> [Instructions to follow]:
The answer must consist of every record below, transcribed exactly.

> [Records for processing]:
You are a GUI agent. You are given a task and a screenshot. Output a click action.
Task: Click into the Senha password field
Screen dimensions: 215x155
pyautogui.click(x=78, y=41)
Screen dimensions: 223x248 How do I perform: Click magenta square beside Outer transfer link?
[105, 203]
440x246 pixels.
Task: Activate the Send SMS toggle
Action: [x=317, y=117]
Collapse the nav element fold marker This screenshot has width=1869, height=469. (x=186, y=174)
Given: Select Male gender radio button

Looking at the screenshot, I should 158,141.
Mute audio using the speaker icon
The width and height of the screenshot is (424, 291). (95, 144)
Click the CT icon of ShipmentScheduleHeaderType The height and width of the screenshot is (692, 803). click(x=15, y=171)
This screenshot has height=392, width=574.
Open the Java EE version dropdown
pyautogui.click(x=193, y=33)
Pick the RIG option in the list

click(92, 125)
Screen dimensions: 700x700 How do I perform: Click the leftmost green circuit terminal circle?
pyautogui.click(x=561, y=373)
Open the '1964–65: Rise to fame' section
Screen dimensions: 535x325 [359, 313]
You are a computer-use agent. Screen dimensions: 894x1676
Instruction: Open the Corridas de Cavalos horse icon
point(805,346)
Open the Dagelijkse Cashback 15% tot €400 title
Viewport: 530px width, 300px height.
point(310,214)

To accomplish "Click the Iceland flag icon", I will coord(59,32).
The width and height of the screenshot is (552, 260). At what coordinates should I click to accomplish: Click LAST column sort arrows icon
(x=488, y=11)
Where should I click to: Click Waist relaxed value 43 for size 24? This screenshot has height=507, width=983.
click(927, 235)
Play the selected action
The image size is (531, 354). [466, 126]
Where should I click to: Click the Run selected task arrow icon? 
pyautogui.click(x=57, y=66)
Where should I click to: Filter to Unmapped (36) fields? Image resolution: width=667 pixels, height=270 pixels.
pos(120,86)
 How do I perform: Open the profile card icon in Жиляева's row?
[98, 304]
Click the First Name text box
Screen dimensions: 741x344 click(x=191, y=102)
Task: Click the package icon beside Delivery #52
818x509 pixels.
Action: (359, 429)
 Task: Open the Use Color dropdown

> [Problem solution]:
You are a GUI agent. You are given a task and a screenshot. Output a click action.
Task: Click into the Senha password field
Screen dimensions: 215x155
pyautogui.click(x=78, y=41)
Screen dimensions: 223x248 How do I perform: Click magenta square beside Outer transfer link?
[105, 203]
440x246 pixels.
Task: Activate the Send SMS toggle
Action: [x=317, y=117]
Collapse the nav element fold marker This screenshot has width=1869, height=469. (x=186, y=174)
Given: Select Male gender radio button

Looking at the screenshot, I should 158,141.
Mute audio using the speaker icon
The width and height of the screenshot is (424, 291). (95, 144)
Click the CT icon of ShipmentScheduleHeaderType The height and width of the screenshot is (692, 803). click(x=15, y=171)
This screenshot has height=392, width=574.
Open the Java EE version dropdown
pyautogui.click(x=193, y=33)
Pick the RIG option in the list

click(92, 125)
Screen dimensions: 700x700 How do I perform: Click the leftmost green circuit terminal circle?
pyautogui.click(x=561, y=373)
Open the '1964–65: Rise to fame' section
Screen dimensions: 535x325 [359, 313]
You are a computer-use agent. Screen dimensions: 894x1676
Instruction: Open the Corridas de Cavalos horse icon
point(805,346)
Open the Dagelijkse Cashback 15% tot €400 title
Viewport: 530px width, 300px height.
point(310,214)

To accomplish "Click the Iceland flag icon", I will coord(59,32).
The width and height of the screenshot is (552, 260). At what coordinates should I click to accomplish: Click LAST column sort arrows icon
(x=488, y=11)
Where should I click to: Click Waist relaxed value 43 for size 24? This screenshot has height=507, width=983.
click(927, 235)
Play the selected action
The image size is (531, 354). [466, 126]
Where should I click to: Click the Run selected task arrow icon? 
pyautogui.click(x=57, y=66)
Where should I click to: Filter to Unmapped (36) fields? Image resolution: width=667 pixels, height=270 pixels.
pos(120,86)
 How do I perform: Open the profile card icon in Жиляева's row?
[98, 304]
Click the First Name text box
Screen dimensions: 741x344 click(x=191, y=102)
Task: Click the package icon beside Delivery #52
818x509 pixels.
Action: (359, 429)
 Task: Open the Use Color dropdown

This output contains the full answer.